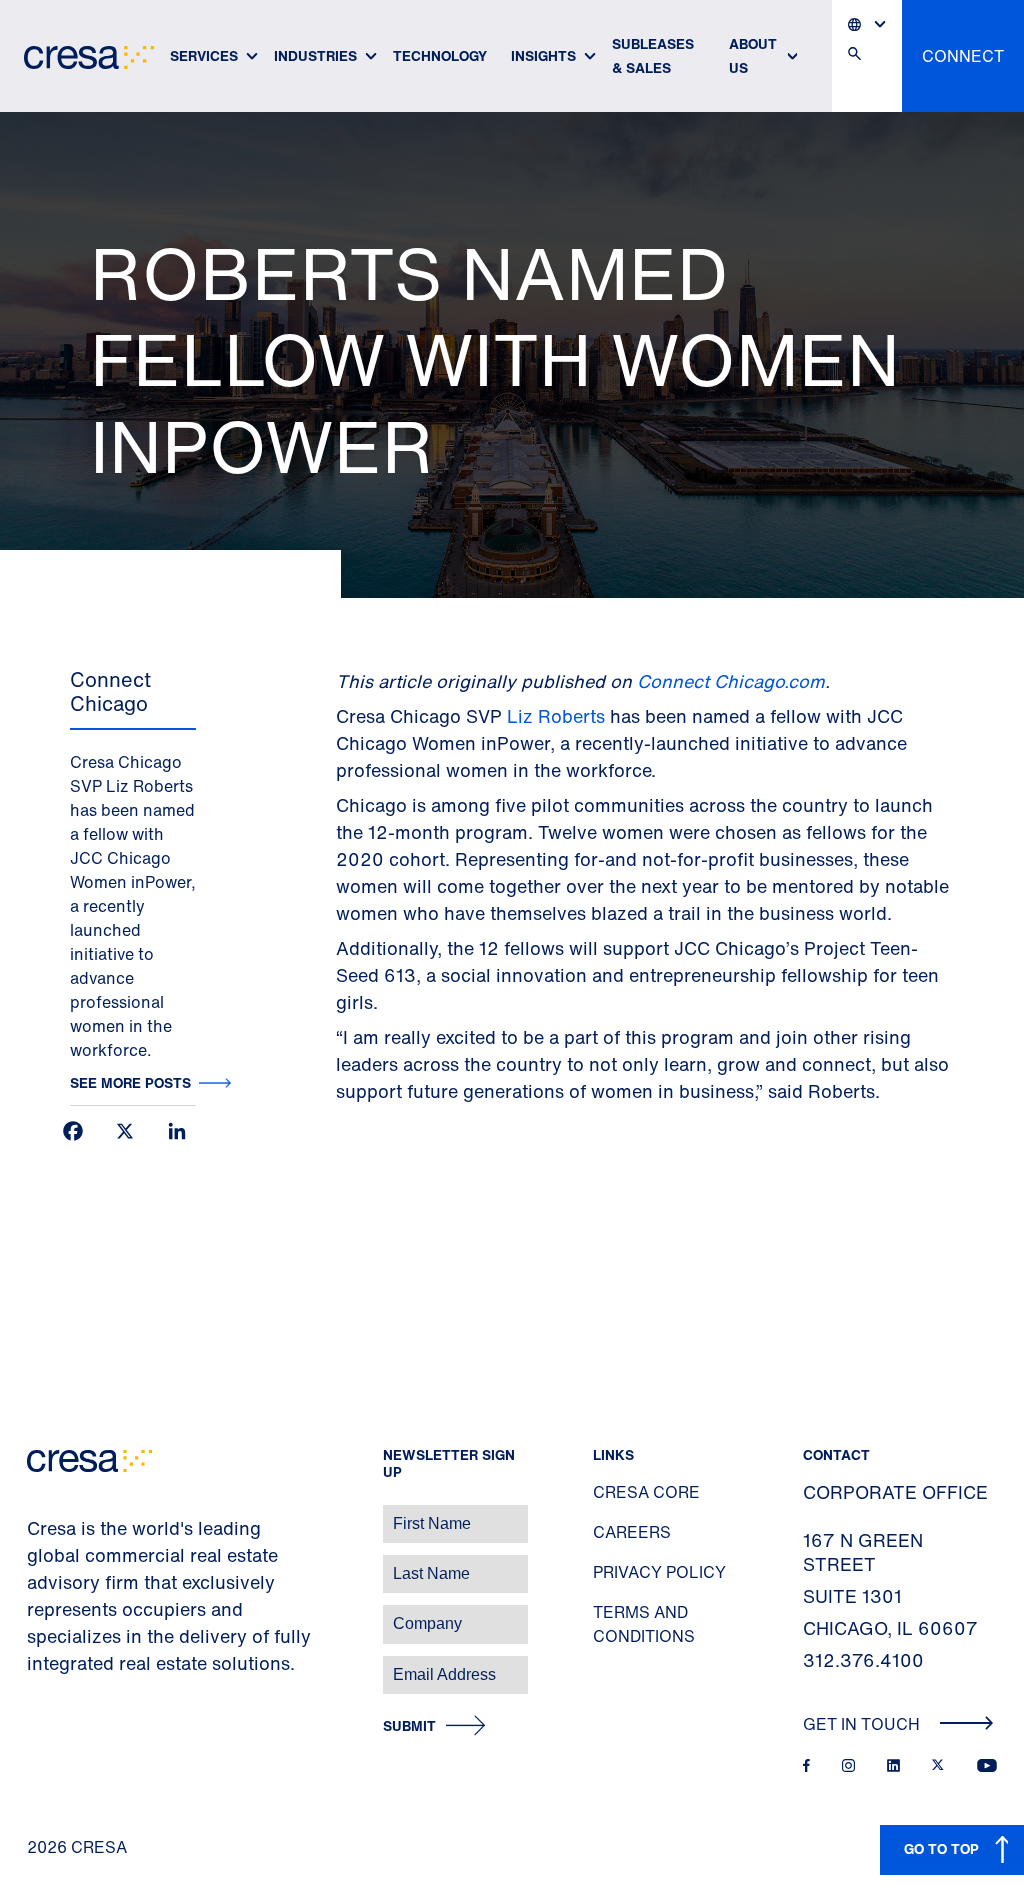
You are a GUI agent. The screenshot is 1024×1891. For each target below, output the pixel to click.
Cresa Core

====

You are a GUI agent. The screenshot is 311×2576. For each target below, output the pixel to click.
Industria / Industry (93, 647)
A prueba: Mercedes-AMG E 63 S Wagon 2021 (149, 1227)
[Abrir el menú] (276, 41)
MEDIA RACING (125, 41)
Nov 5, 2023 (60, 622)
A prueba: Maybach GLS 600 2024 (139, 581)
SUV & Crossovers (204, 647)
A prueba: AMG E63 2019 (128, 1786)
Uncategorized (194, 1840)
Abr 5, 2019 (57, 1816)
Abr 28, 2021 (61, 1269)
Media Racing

====

### Task goal
The expected result is a copy of each line in the records where "below" appears.

### Exercise result
You are a GUI agent. The screenshot is 1024×1891. For each target below, output the pixel to click.
You are a GUI agent. The screenshot is 311×2576. For each target below, output the pixel to click.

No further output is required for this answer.